The DPDP Act 2023 vs. IPR: Managing Data Privacy as IP in 2026

The DPDP Act 2023 vs. IPR: Managing Data Privacy as IP in 2026

The full enforcement of the Digital Personal Data Protection (DPDP) Act 2023 has fundamentally changed how IPR firms manage proprietary datasets. In 2026, “Data as Intellectual Property” is only defensible if the data was collected with valid consent. If your AI training sets or customer databases contain non-consensual personal data, you risk not only heavy penalties under the DPDP Act but also the potential loss of copyright or trade secret protection for that dataset.
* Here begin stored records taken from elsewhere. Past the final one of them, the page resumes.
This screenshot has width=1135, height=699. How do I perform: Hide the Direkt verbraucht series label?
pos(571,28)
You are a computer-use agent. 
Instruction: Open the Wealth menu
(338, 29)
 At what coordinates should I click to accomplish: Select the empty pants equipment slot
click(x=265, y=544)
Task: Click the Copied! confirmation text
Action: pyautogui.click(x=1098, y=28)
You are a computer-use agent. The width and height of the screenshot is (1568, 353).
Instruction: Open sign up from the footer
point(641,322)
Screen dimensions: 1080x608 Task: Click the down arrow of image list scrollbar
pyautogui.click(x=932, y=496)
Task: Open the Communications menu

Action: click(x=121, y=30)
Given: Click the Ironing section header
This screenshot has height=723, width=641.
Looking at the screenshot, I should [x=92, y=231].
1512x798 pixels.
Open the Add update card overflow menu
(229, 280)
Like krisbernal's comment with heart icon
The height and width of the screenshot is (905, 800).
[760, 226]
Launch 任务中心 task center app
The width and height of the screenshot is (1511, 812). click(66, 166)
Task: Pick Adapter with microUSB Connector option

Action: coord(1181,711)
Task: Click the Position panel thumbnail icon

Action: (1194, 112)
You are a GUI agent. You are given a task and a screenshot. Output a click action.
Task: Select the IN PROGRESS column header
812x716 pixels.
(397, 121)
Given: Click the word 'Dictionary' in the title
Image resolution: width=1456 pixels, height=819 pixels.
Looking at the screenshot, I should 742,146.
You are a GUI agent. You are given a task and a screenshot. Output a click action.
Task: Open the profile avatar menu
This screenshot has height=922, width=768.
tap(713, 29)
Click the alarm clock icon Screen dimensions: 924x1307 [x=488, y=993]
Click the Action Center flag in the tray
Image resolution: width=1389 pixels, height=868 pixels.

The Intersection of Privacy and Property

In our recent audits at DURRO IP, we’ve highlighted three critical 2026 intersections:

  1. Copyright Training: The DPIIT Working Paper (Dec 2025) suggests a “blanket license” for AI training, but this does not override DPDP privacy requirements for personal data.
  2. Trade Secrets: To protect a dataset as a trade secret in 2026, you must prove “reasonable steps” were taken to secure it. If your data handling violates DPDP norms, its status as a “legally protected” secret may be challenged.
  3. Intermediary Liability: Per the March 2024 MeitY advisory and 2026 Delhi HC rulings, platforms must now perform extreme due diligence on AI-generated content (like deepfakes) to avoid losing their safe harbor protection.